Poursuivez le texte sur la nécessité de nourrir les malades de l'hôpital de Saint-Alban pendant la guerre, à partir de sa dernière phrase.

TEXTE FOURNI:
----------

Le comprend-il immédiatement ou faut-il attendre quelques mois que les effets de la guerre se fassent ressentir jusque dans les gamelles ? Très vite en tout cas après l’arrivée, en janvier 1940, du médecin catalan François Tosquelles à l’hôpital de Saint-Alban-sur-Limagnole (Lozère), une urgence saute aux yeux, bien loin des traités de psychiatrie, une urgence aussi élémentaire que visible : nourrir les malades.
La tâche est immense, et elle l’est d’autant plus qu’en 1940, l’Etat français a réquisitionné 25 établissements psychiatriques en France, dont les malades se sont retrouvés expatriés vers d’autres hôpitaux. Saint-Alban, déjà bien rempli, a dû accueillir les patients de Rouffach (Haut-Rhin) et de Ville-Evrard, en banlieue parisienne.

----------

Données d'ancrage par coordonnées de pixels:
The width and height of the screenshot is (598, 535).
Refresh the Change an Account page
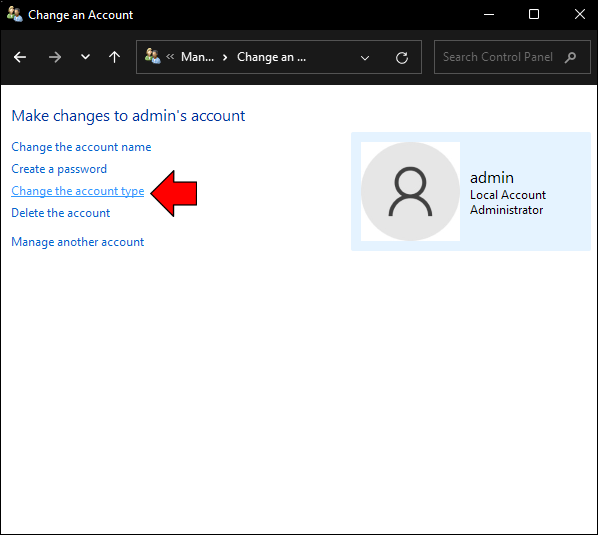(x=402, y=58)
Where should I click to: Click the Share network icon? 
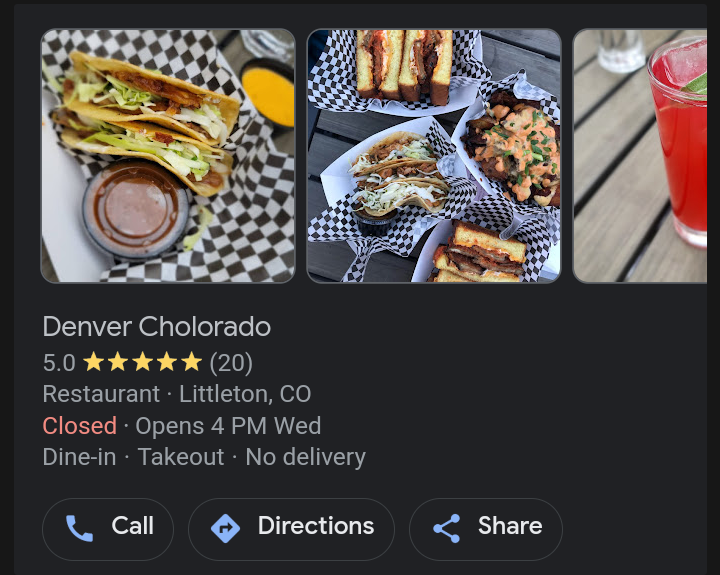447,529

----------

RÉPONSE RÉDIGÉE:
Ils sont là, ils s’entassent dans le vieux château et ses dépendances. Sous-alimentés, pour certains enfermés en cellule. Le lieu, parfois, ressemble à un camp de concentration. Que faire ? Bizarrement, comme un trop lourd secret, il y a très peu de témoignages de patients, très peu aussi de témoignages de médecins ou d’infirmières sur la famine qui va régner dans les hôpitaux psychiatriques. La question de la survie avait beau être la première des préoccupations, c’est le silence qui prévaut. Et il faudra attendre 1987 pour que Max Lafont, un jeune médecin de l’hôpital du Vinatier près de Lyon, publie un ouvrage intitulé l’Extermination douce. Il évoque les 40 000 malades mentaux, morts de faim dans les asiles de l’Hexagone. Non pas une famine intentionnelle décidée d’en haut, mais voilà une foultitude de morts à petits feux, partout en France. Plus de 3 000 par exemple à l’hôpital psychiatrique du Vinatier où aucun des poilus internés depuis la Première Guerre mondiale ne survivra, et les cinquante malades mentaux juifs, convoyés depuis l’Alsace fin 1940 et qui avaient échappé à la déportation, mourront de faim.